Aggiornamento: 11 giu 2023

In Italia c’è un atteggiamento schizoide nei confronti della figura professionale dello scrittore: da un lato amata, celebrata e ammirata a volte fuori misura, scomodando paragoni illustri e una tradizione nazionale e dall’altro osteggiata e criticata, come fosse considerata in qualche modo parassitaria.

La situazione che si sta creando oltreoceano è un modo per prendere una certa distanza e guardare le cose con una prospettiva neutra, che permetta di comprendere le ragioni del cambiamento in atto senza rischiare di prendere una deriva partigiana che ci fa schierare in una delle due trincee prima ancora di aver davvero quale sia la posta in gioco e, più in generale, innescare una riflessione sull’impatto che le abitudini di consumo di prodotti di intrattenimento hanno sull’industria dei contenuti e sul potere delle piattaforme, a scapito di ogni tipologia di lavoro creativo.


Il 1° maggio, festa dei lavoratori, gli sceneggiatori americani potrebbero posare le penne, minacciando così una paralisi di Hollywood e delle piattaforme che distribuiscono film e serie nel mondo. 11.000 sceneggiatori rappresentati dalla WGA, in trattativa per ridefinire i nuovi contratti e salari minimi per i prossimi anni con AMPTP - i rappresentanti dei produttori cinematografici e televisivi, cioè il complesso dei produttori e distributori che include Disney, Universal, Sony-Columbia e Warner Bros. - ma anche con le principali piattaforme di streaming come Amazon Prime Video e Netflix, decideranno se autorizzare il sindacato a indire uno sciopero. E la fumata attesa pare nera.

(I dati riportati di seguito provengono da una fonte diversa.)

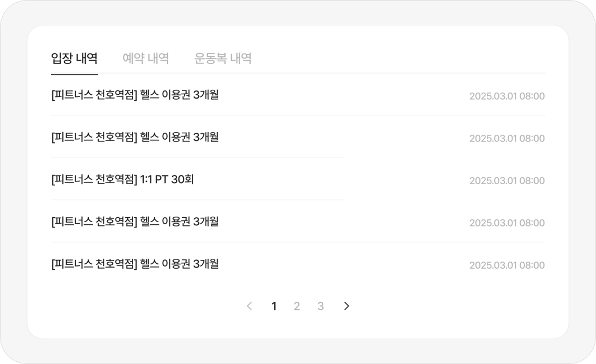596x364 pixels.
Task: Open the last 헬스 이용권 3개월 entry
Action: pos(179,264)
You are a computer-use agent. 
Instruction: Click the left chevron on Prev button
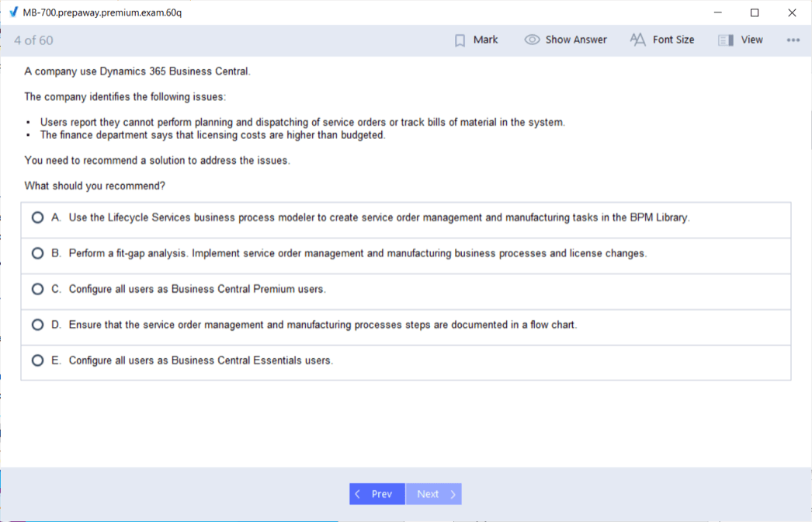(x=358, y=494)
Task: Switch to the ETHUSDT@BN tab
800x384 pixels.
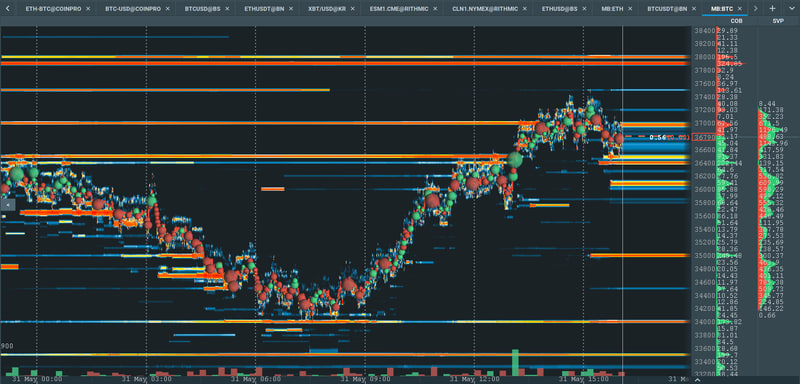Action: click(264, 9)
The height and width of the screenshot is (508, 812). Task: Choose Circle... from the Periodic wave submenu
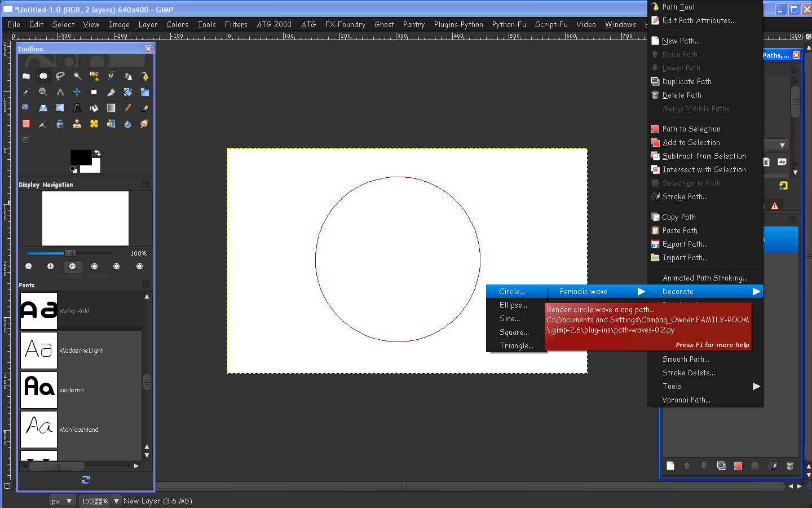[x=512, y=291]
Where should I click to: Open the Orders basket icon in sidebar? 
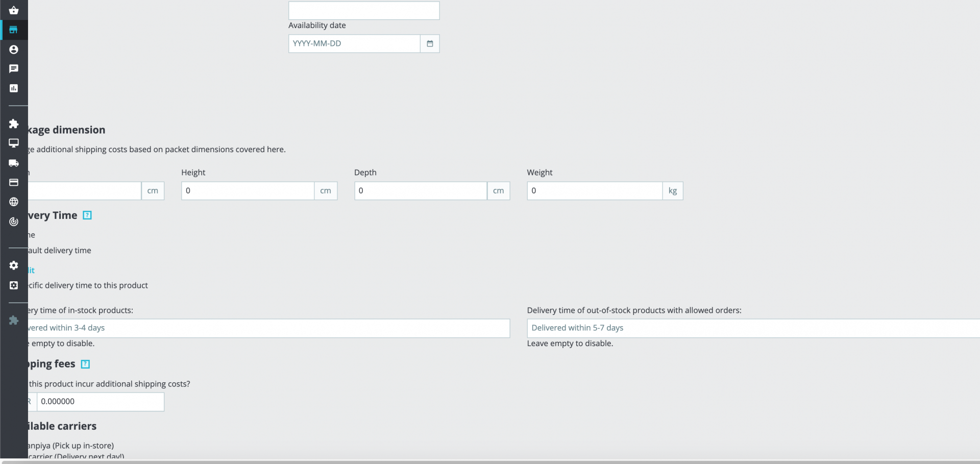point(14,10)
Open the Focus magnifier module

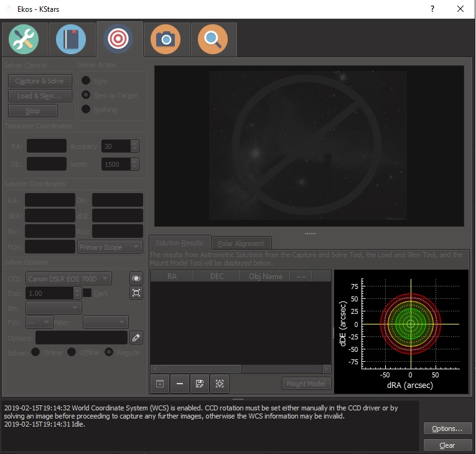point(213,40)
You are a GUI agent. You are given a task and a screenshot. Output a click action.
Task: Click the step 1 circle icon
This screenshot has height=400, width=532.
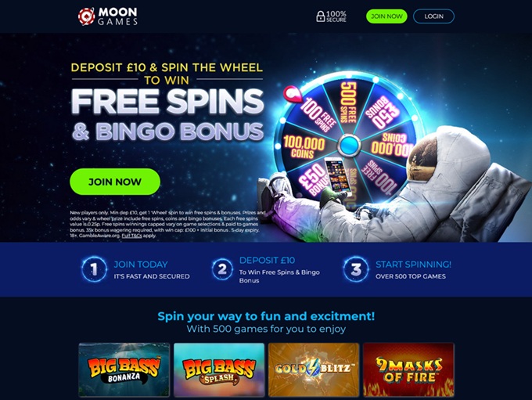pyautogui.click(x=94, y=269)
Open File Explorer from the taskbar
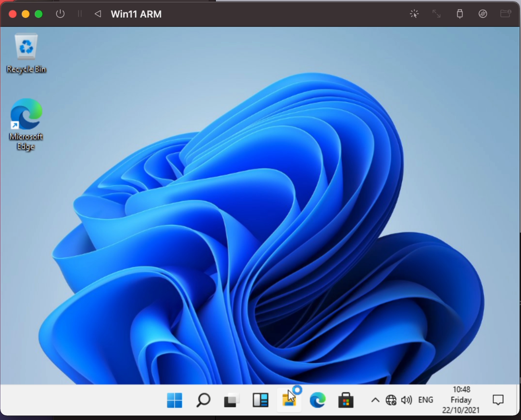Image resolution: width=521 pixels, height=420 pixels. pos(289,400)
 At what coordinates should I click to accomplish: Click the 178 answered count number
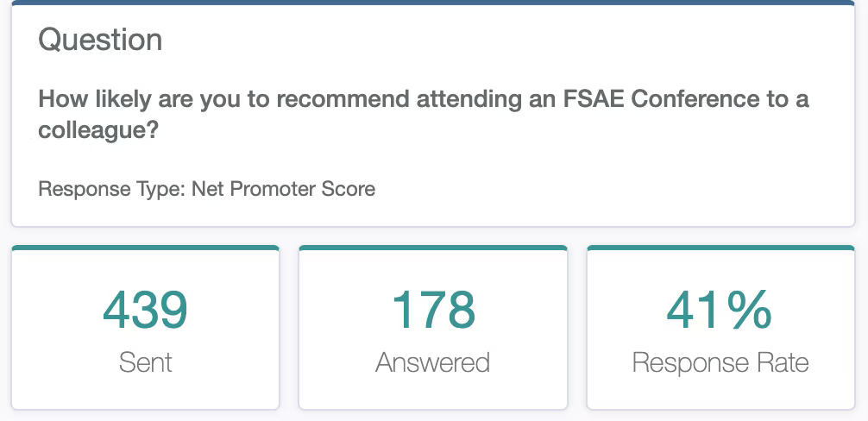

Ci viene subito in mente lo sciopero del 2008, quando la paralisi durò 100 giorni che costarono all'economia di Los Angeles circa 2,1 miliardi di dollari. E come nel 1998 (e nel 2001, per la verità) il punto che non si riesce a scogliere è la retribuzione legata alle nuove tecnologie: le rivendicazioni dei writers allora avevano a che vedere con le retribuzioni spettanti da vendite e noleggi dei DVD (i DVD!...) nel mondo post-pandemico invece il pomo della discordia è lo streaming, che ha cambiato usi e consumi, è arrivato a rivoluzionare il modello industriale: negli ultimi 5 anni l’investimento degli studios è quadruplicato, passando da 5 a 19 miliardi di dollari l’anno in produzione.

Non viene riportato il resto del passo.